I noticed that professional photographers actually edit their photos with some kind of computer programme, changing colours and stuff.
But still, it’s so much work, I would much rather just write and have someone else take the photos. (hidden hint ;-) )
Beautiful written poetic piece, accompanied with some of the most amazing autumn photos. Thank you so much for risking a frost bite to share this!
Thank you very much!
I have actually been back to a different part of the High Vens last Sunday for another massive hike, and it was beautiful again.
I am already curious to explore it in the other seasons.
so beautifully captured
Thank you!
Super account of an outstanding place.
Thank you very much!
And you have a great blog about your most interesting country. I found it via Tonio Privitelli’s blog https://antoniotravels.wordpress.com/ .

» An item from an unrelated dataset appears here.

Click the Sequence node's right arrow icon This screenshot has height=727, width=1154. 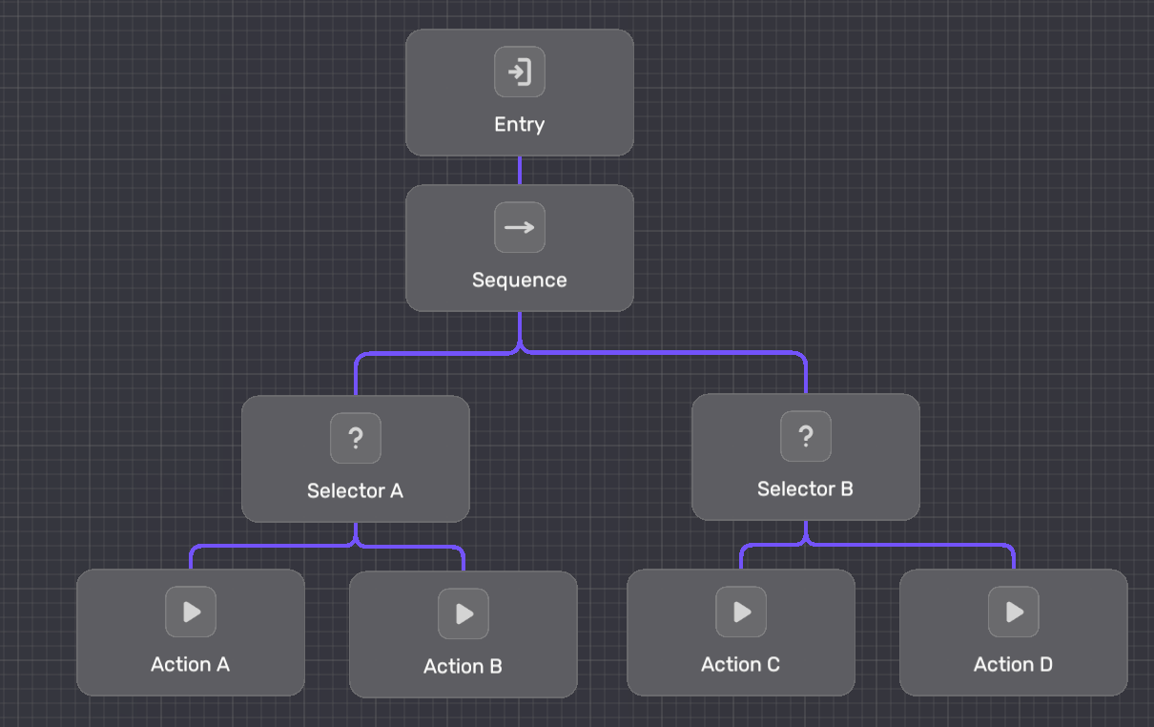coord(520,228)
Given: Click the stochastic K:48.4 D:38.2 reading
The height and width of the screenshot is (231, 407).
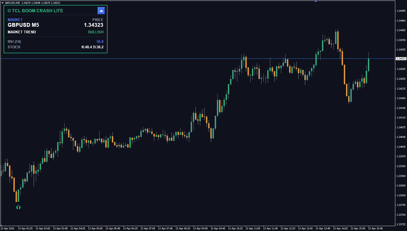Looking at the screenshot, I should [92, 47].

In 2019, I had a few house/cat sitting gigs in Antwerp, Bruxelles and in Chastre, so I got to know different parts of Belgium. And as a history student, I delved into a very complex history which was completely new for me. Last year, I went to Ieper with university, and I’ve been to the German Community a few times, especially after reading David van Reybrouck’s book about Kelmis.

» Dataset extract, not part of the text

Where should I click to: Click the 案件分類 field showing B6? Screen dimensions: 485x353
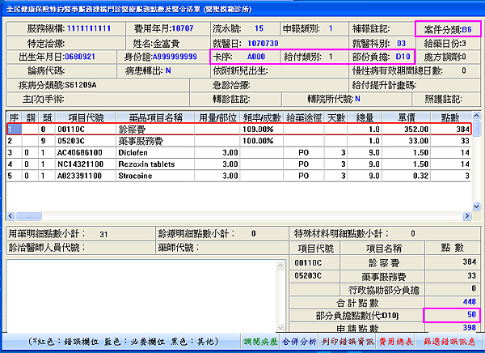466,28
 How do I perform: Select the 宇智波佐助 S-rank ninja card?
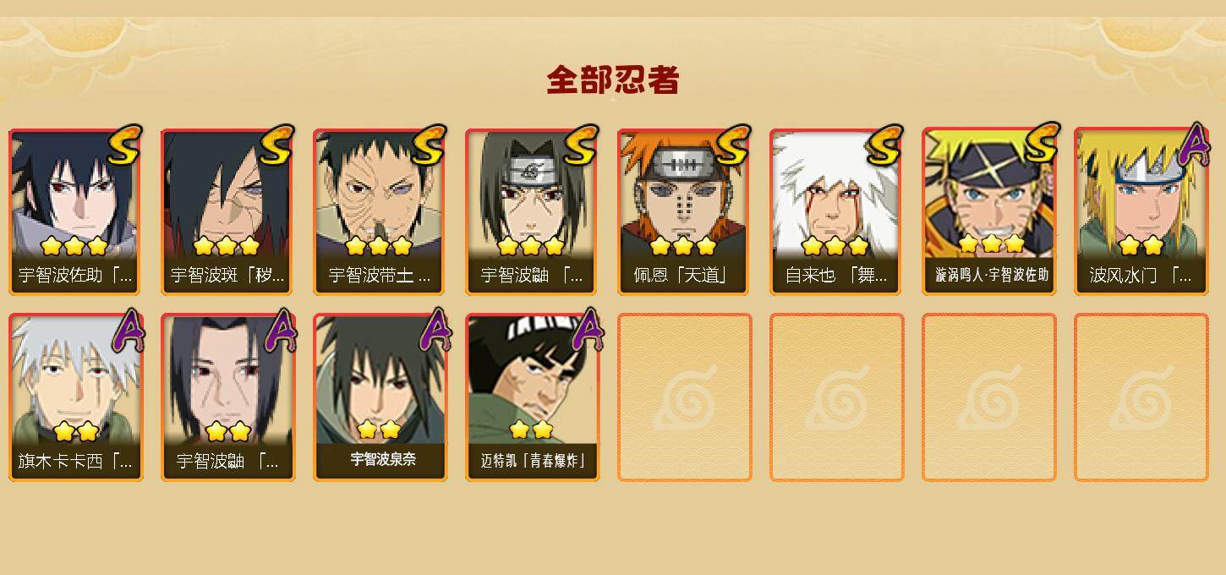(x=76, y=211)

I was planning to spend much more time in Belgium, but then, my ex-girlfriend who lives in Aachen fired me, and now I am trying to avoid that part of Europe, for fear of having my heart ripped out again each time something will remind me of that tragedy.
But I hope that in ten years or so, I will be over it and that I can come to Belgium again!
Perhaps you need a(nother) Belgian girlfriend to help you get over the Aachen heartbreak Andreas. Yes Kelmis is worth a few blog posts isn’t it? Hope it will be less than ten years before you set foot on Belgian soil again.
First, I need Aachen to be visited by the Allies the same way they did in October 1944. ;-)
It’s sad, because I really like that whole area where you can walk through the forests and be in a different country every 30 minutes. While hiking, I sometimes even overheard families speaking two or three languages between them.
I guess when you were in Ieper you came across the West Vlaams dialect. The first time I heard it I thought it was Hungarian.
:D :D
Let’s hope nobody from Ieper reads that.
It’s hard for me to say, because in Ieper everyone spoke English all the time, assuming I was British, like the majority of visitors.
Being German, it’s always strange for me to hear Dutch. It sounds so similar, and I feel that I should understand the gist of it, but I usually don’t.
Reading it is easier.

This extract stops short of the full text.